*Provided text*
=== Section Start ===
An Indianapolis doctor awarded $1.025 million in defamation damages against CVS after a federal jury trial lost it all Thursday when the 7th Circuit Court of Appeals reversed the decision.
The judgment for Dr. Anthony Mimms was vacated by the Chicago appellate panel that found District Court Judge Tanya Walton Pratt erred in allowing three allegedly defamatory comments regarding Mimms to be tried to a jury. The 7th Circuit also concluded that CVS was entitled to a new trial on the fourth and final allegedly defamatory statement.
The award for Mimms in January 2017 came after CVS workers allegedly told patients that his prescriptions were no longer being filled for various reasons. Mimms’ patients said they were refused prescriptions at Greenfield, McCordsville, and Rushville CVS stores after pharmacists and technicians at those stores said he was running a pill mill; he had gone to jail; he had been or would be arrested; and that he was under investigation by the U.S. Drug Enforcement Agency.
The 7th Circuit said the first three of those remarks never should have been tried to the jury. CVS was entitled to summary judgment as a matter of law on those comments, because Mimms provided no evidence they were made with actual malice, the standard for defamation under Indiana law.
As to whether Mimms was under DEA investigation, the district court should have allowed CVS to present evidence that the statement was true — a complete shield to defamation.
=== Section End ===
*Work instruction*
Continue the article about the defamation case against CVS, picking up after its final sentence. The material that comes next has no connection to the article about the CVS defamation case.

*Dataset entries*
=== Section Start ===
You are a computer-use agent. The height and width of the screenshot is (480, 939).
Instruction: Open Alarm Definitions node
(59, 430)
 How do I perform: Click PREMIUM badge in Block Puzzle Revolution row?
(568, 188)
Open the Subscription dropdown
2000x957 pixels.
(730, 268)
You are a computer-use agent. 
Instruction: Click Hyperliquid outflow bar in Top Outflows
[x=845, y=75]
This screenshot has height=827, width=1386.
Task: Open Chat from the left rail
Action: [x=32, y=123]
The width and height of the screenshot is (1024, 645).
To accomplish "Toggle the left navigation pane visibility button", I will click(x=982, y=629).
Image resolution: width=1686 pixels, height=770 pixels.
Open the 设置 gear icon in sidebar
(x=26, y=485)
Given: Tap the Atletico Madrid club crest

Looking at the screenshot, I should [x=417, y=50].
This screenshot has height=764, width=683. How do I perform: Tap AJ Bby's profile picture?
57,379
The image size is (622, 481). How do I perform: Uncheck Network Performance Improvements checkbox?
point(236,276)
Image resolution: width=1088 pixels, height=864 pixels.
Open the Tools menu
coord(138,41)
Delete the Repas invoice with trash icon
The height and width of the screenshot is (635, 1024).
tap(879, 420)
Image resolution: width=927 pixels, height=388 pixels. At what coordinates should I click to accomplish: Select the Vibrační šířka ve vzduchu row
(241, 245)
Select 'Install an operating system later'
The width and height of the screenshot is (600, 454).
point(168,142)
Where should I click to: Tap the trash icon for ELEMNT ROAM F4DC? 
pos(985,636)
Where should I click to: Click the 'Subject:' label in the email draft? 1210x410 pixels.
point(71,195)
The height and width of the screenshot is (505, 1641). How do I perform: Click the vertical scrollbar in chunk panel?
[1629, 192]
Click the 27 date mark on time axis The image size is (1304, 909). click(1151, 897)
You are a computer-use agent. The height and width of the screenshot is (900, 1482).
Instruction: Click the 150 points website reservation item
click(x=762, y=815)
=== Section End ===
*Response for this exercise*
“CVS sought to introduce evidence that the clinic Mimms formerly worked for, Rehabilitation Associates of Indiana, had been subpoenaed for records of Mimms’s former patients, including patients that had died or been charged or convicted of drug crimes. Mimms objected to the introduction of the evidence, arguing that he had left the practice before the subpoenas were served and thus the subpoenas could not be part of any investigation of Mimms,” Judge Michael S. Kanne wrote for the panel in Anthony Mimms v. CVS Pharmacy, Incorporated, 17-1918.
“The district court agreed and suppressed the evidence. While this may not be conclusive evidence that the DEA was investigating Mimms specifically, the fact that the DEA was seeking records for Mimms’s patients shortly after he left the practice supports CVS’s claim that Mimms was under investigation,” the court wrote.
“So we leave untouched the district court’s denial of summary judgment as to the fourth statement. We find, however, that the district court abused its discretion when making several evidentiary rulings and that these errors prevented CVS from presenting its case. Therefore, the jury’s verdict is vacated and CVS is entitled to a new trial on the fourth statement,” Kanne wrote.